(About this task) Copy exactly the lines of the data below that run from the line holding "At what coordinates should I click to accomplish: Click the blue" through the line holding "Task: Click the Account Activation button", both ends included.

────

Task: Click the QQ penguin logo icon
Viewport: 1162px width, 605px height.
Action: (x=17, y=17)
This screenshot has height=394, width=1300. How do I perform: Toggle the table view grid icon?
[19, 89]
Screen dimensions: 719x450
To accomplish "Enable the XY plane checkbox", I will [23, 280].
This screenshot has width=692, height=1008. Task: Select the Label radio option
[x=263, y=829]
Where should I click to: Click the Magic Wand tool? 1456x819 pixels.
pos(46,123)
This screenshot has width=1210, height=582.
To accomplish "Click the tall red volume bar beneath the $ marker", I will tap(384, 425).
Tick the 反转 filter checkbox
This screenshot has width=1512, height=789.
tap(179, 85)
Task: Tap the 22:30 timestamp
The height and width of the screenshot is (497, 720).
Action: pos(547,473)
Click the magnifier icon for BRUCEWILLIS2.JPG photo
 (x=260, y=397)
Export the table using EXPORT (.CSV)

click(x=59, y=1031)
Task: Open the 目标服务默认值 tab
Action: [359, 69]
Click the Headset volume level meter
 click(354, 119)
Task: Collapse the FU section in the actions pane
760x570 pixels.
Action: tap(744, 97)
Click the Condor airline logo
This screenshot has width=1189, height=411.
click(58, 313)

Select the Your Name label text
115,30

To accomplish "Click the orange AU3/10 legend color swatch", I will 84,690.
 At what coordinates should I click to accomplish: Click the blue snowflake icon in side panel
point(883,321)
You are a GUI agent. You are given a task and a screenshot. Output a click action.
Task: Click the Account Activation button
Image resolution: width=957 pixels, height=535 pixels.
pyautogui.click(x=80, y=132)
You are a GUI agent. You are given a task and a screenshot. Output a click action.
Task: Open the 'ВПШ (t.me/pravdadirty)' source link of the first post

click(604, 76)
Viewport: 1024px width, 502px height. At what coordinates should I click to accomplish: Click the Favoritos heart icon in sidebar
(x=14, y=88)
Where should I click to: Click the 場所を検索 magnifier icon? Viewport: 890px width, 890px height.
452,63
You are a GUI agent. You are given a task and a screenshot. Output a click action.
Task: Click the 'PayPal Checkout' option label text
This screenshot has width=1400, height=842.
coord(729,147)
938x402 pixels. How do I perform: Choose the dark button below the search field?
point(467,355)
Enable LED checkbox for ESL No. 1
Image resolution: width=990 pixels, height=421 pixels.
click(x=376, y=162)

────

(Written answer)
 At what coordinates should I click to accomplish: Click the blue snowflake icon in side panel
point(883,321)
You are a GUI agent. You are given a task and a screenshot. Output a click action.
Task: Click the Account Activation button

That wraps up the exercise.